GIVEN RECORDS
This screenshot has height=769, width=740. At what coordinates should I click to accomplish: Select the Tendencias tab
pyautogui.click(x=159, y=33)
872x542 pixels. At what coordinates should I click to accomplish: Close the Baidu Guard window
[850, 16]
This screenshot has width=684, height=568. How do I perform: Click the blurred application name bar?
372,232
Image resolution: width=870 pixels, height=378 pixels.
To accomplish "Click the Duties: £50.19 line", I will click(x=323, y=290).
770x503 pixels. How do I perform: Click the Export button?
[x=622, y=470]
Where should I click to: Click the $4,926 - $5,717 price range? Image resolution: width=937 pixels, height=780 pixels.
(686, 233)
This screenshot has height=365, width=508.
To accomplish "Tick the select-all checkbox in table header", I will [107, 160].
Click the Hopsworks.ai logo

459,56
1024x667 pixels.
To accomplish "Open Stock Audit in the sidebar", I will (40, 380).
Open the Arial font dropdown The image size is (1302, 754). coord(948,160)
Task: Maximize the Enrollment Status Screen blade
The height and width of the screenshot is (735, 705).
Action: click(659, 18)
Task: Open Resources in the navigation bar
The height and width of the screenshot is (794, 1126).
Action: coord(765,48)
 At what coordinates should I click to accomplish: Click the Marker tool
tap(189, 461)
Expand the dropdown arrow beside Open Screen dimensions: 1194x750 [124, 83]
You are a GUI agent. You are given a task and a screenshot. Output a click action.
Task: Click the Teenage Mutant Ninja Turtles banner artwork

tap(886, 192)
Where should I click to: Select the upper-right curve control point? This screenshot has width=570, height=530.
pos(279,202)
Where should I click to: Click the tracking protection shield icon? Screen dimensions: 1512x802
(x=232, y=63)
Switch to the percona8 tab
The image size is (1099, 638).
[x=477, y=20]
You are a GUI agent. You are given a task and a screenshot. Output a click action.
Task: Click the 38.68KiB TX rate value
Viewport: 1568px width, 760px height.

ACTIVITY
State how many lines of the entries above include the string "Open". The reply is that number alone.

WRITTEN SOLUTION
4